El fenómeno ha comenzado a extenderse por distintos puntos de la ciudad autónoma. Fuentes policiales especializadas en extranjería sitúan más de una veintena de estos alojamientos en zonas como El Príncipe, Tarajal, Benzú, Los Rosales, La Pantera, Villajovita o Hadú. Las autoridades continúan recibiendo avisos sobre viviendas en las que permanecen grupos de inmigrantes hacinados y pagando por pasar la noche.
Los precios oscilan, según las fuentes consultadas, entre 20 y 35 euros diarios por persona. Las investigaciones apuntan además a que la actividad no se limita a viviendas convencionales: también se estarían utilizando garajes y locales comerciales. Durante todo 2025, según la información publicada, no se abrió ningún expediente en Ceuta relacionado con este fenómeno.

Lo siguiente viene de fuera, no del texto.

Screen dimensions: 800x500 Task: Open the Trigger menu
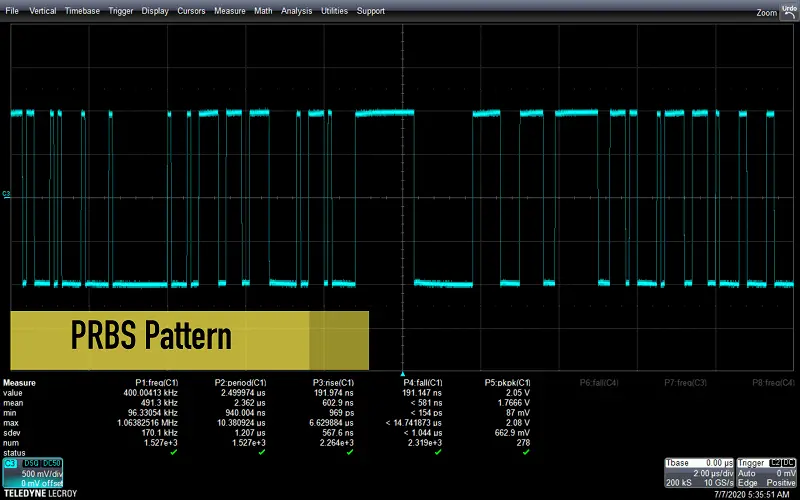coord(120,11)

Uno de los últimos casos se ha producido en una peluquería situada en el centro de la ciudad. La Policía Nacional localizó allí a varios inmigrantes que permanecían hacinados. Según las fuentes policiales citadas, el propietario no sólo les proporcionaba alojamiento, sino que presuntamente los mantenía trabajando sin remuneración. Cuando los agentes actuaron, el responsable ya no se encontraba en el establecimiento y era buscado por la Policía.

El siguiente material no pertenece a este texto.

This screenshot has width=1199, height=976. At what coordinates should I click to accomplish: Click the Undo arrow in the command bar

La proliferación de estos alojamientos ha provocado también numerosas intervenciones por posibles obras irregulares. Las autoridades han recibido 162 avisos relacionados con reformas ilegales en estos espacios, de los que se han derivado 113 expedientes. Los investigadores sostienen que existe una red informal de propietarios y contactos que proporciona alojamiento temporal a algunos de los recién llegados mientras intentan reunir dinero o encontrar una vía para desplazarse a la Península.
La Policía Nacional ha desarticulado además una presunta organización dedicada a obtener dinero de inmigrantes en situación de vulnerabilidad. Dos personas fueron detenidas acusadas de alojarlos en garajes y dependencias sin condiciones adecuadas de habitabilidad, llegando a exigir hasta 900 euros por el alojamiento. Según la investigación policial, también ofrecían traslados clandestinos a la Península por unos 6.000 euros y cobraban incluso entre cinco y diez euros por permitirles cargar sus teléfonos móviles.

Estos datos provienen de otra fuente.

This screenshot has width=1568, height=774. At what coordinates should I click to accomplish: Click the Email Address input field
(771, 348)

Otro operativo permitió a la Guardia Civil localizar 25 inmigrantes, seis de ellos menores, hacinados en un inmueble de la calle Real, en pleno centro de Ceuta. Los agentes encontraron unas condiciones de salubridad muy deficientes y comprobaron que los ocupantes llegaban a pagar alrededor de 35 euros diarios por dormir allí. Tras desalojar el inmueble, fueron detenidos un hombre y una mujer señalados como responsables del alojamiento.
Las investigaciones también han detectado casos en los que estos pisos servían como punto intermedio antes de intentar abandonar Ceuta. La semana pasada fue detenido un recluso que cumplía condena en tercer grado después de que presuntamente ocultara durante cinco días a cinco inmigrantes en su vivienda. Según la investigación, pretendía conducirlos posteriormente hasta una embarcación para cruzar el Estrecho. Los cinco fueron arrestados cuando se dirigían hacia la playa.
Las Fuerzas y Cuerpos de Seguridad trabajan con la hipótesis de que una parte de los inmigrantes llegó a Ceuta con contactos previos de familiares, conocidos o intermediarios capaces de proporcionarles alojamiento. Otros terminan trasladándose a asentamientos cuando agotan sus recursos mientras esperan una oportunidad para tratar de cruzar clandestinamente a la Península.